Le coût fiscal de la transmission est souvent présenté comme une cause de disparition d’entreprise, particulièrement des PME.
Mais savez-vous que les donations en pleine propriété et les successions portant sur des parts ou actions de sociétés peuvent être partiellement exonérées de taxes ?
Cet avantage est accordé aux parts ou actions de sociétés ayant une activité industrielle, commerciale, artisanale, agricole ou libérale. L’absence de taxation des droits de donation ou de succession (ces droits sont calculés de la même manière) porte sur la moitié de la valeur des parts ou actions transmises, l’autre moitié demeurant taxée normalement. Cette exonération partielle est accordée à la condition que les parts ou actions aient fait l’objet, avant le décès ou avant la donation, d’un engagement collectif de conservation d’une durée minimum de deux ans (Pacte Dutreil).
En quoi consiste cet engagement collectif de conservation ?
Il comporte deux phases.
La première se déroule avant la transmission et la seconde au moment de la transmission. Le propriétaire des parts ou actions qui veut que les parts de sa société bénéficient (en fait son entreprise) de cet avantage important doit s’organiser avant la transmission. Il doit donc, avant de décéder ou avant de procéder à la donation, signer un document avec un ou plusieurs des associés de la société, l’engageant ainsi que ses ayants droits (héritiers et donataires), à conserver les parts en respectant certaines obligations particulières.

Lors de la transmission (décès ou donation en pleine propriété), les héritiers ou donataires doivent, individuellement s’engager à leur tour, pour eux et leurs ayants droits, à conserver les titres reçus en souscrivant des engagements spécifiques.
En cas de non-respect des engagements pris le complément de droits de succession ou de donation est exigé et majoré d’un intérêt de retard. Dans certains cas le manquement d’un seul peut entraîner la remise en cause pour tous.
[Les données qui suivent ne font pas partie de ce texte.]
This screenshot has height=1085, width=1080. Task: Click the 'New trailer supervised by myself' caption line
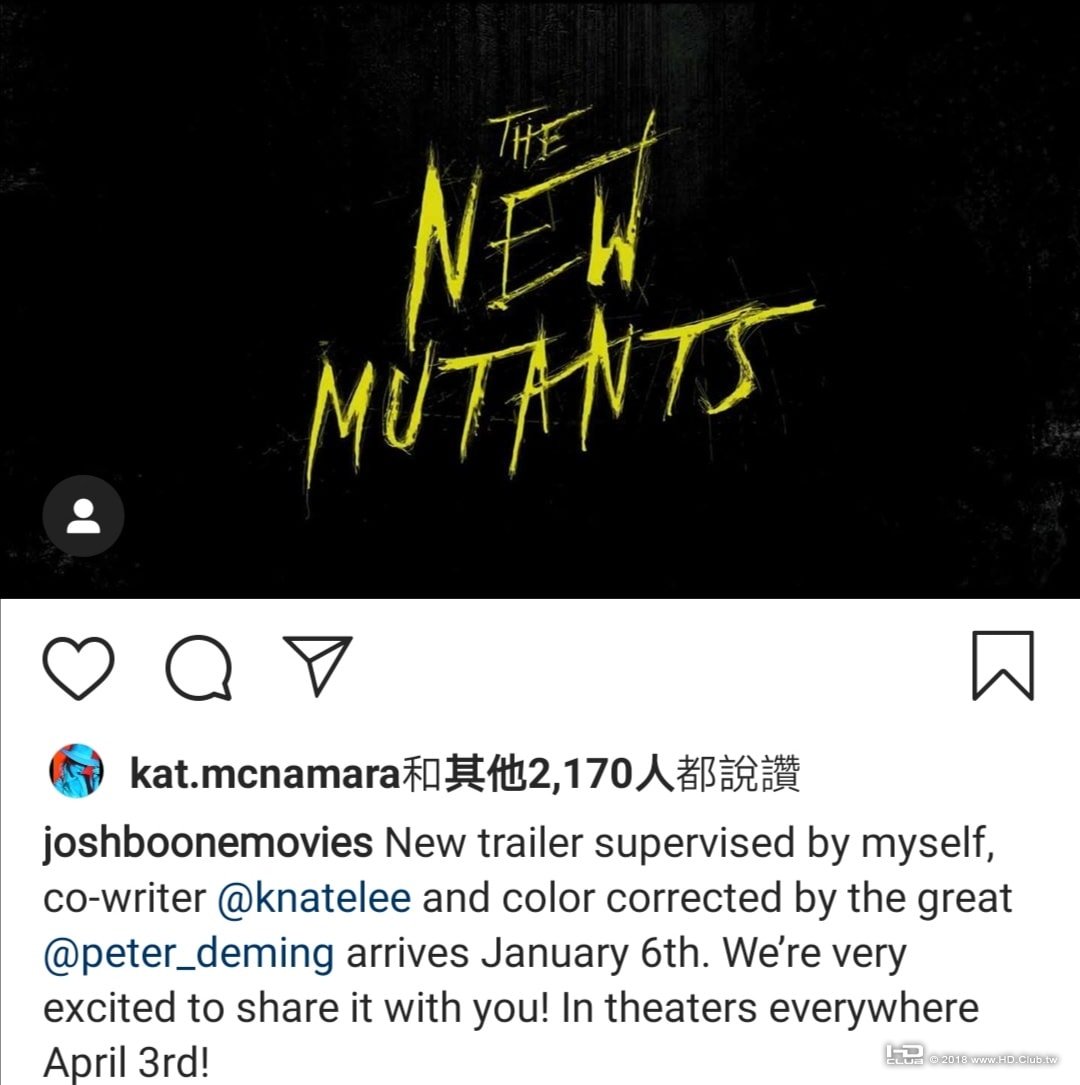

En ce qui concerne les entreprises individuelles et les entreprises unipersonnelles à responsabilité limitée (EURL), une exonération comparable est accordée à des conditions propres.
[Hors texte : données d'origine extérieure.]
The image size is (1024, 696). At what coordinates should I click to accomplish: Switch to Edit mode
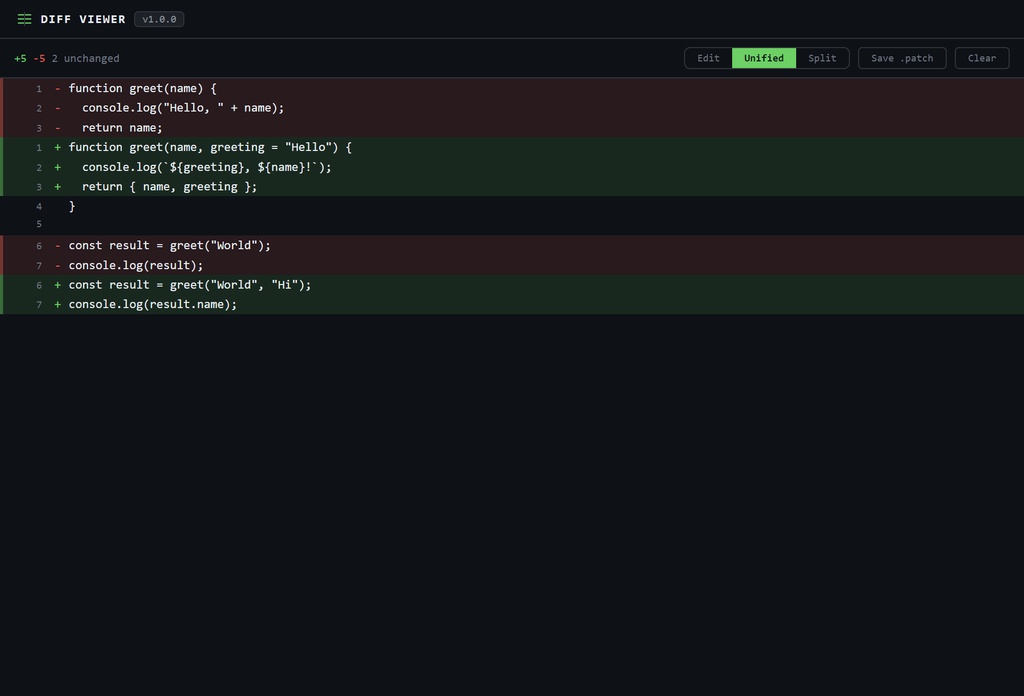coord(708,58)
L'intérêt du mandat posthume
Le mandat à effet posthume permet à une personne de désigner de son vivant un mandataire chargé d'administrer tout ou partie de sa succession pour le compte et dans l'intérêt d'un ou plusieurs héritiers identifiés. Il n'est valable que s'il est justifié par un intérêt sérieux légitime lié à la personne de l'héritier (mineur, handicapé) ou au patrimoine (entreprise). Le mandat ne peut être donné que par acte authentique et doit être accepté par le mandataire dans les mêmes conditions de forme avant le décès du mandant. La mission du mandataire ne doit pas excéder deux ans après le décès du mandant. Elle est éventuellement de cinq ans, prorogeable par décision du juge, si l’âge des héritiers le justifie ou s’il existe des biens professionnels. Le mandataire n'est pas rémunéré pour sa mission. Le mandant peut cependant prévoir de lui attribuer une part des revenus perçus par l'héritier et résultant de la bonne gestion du mandataire.